Your goal
Output the line containing "Task: Click the calendar" exactly. Do the same for every line after it through the end of the material, and output nothing else.

Dataset records
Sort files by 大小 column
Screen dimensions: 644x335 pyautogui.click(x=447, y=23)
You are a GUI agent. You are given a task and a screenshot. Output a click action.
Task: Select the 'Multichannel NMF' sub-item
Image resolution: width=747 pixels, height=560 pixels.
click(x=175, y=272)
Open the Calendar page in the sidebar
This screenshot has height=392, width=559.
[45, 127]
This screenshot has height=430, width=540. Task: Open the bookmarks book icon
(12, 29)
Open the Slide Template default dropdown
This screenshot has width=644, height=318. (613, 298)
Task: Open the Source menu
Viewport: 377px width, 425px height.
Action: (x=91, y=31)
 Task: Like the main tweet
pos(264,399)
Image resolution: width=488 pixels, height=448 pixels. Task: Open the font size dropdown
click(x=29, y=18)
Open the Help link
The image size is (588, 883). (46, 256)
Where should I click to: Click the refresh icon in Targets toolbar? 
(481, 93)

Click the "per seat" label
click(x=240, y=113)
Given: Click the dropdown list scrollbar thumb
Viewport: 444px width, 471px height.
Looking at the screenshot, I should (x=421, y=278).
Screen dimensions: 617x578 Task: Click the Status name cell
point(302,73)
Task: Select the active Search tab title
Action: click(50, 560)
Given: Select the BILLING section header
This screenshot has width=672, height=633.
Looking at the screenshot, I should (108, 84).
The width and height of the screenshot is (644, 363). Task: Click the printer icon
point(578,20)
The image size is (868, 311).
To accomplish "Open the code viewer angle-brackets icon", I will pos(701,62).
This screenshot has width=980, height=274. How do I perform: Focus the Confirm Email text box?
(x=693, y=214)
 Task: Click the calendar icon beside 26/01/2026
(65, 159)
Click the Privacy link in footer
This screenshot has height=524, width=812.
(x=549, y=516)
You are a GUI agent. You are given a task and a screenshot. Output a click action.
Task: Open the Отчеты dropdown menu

Written response
 Task: Click the calendar icon beside 26/01/2026
(65, 159)
Click the Privacy link in footer
This screenshot has height=524, width=812.
(x=549, y=516)
You are a GUI agent. You are given a task and a screenshot. Output a click action.
Task: Open the Отчеты dropdown menu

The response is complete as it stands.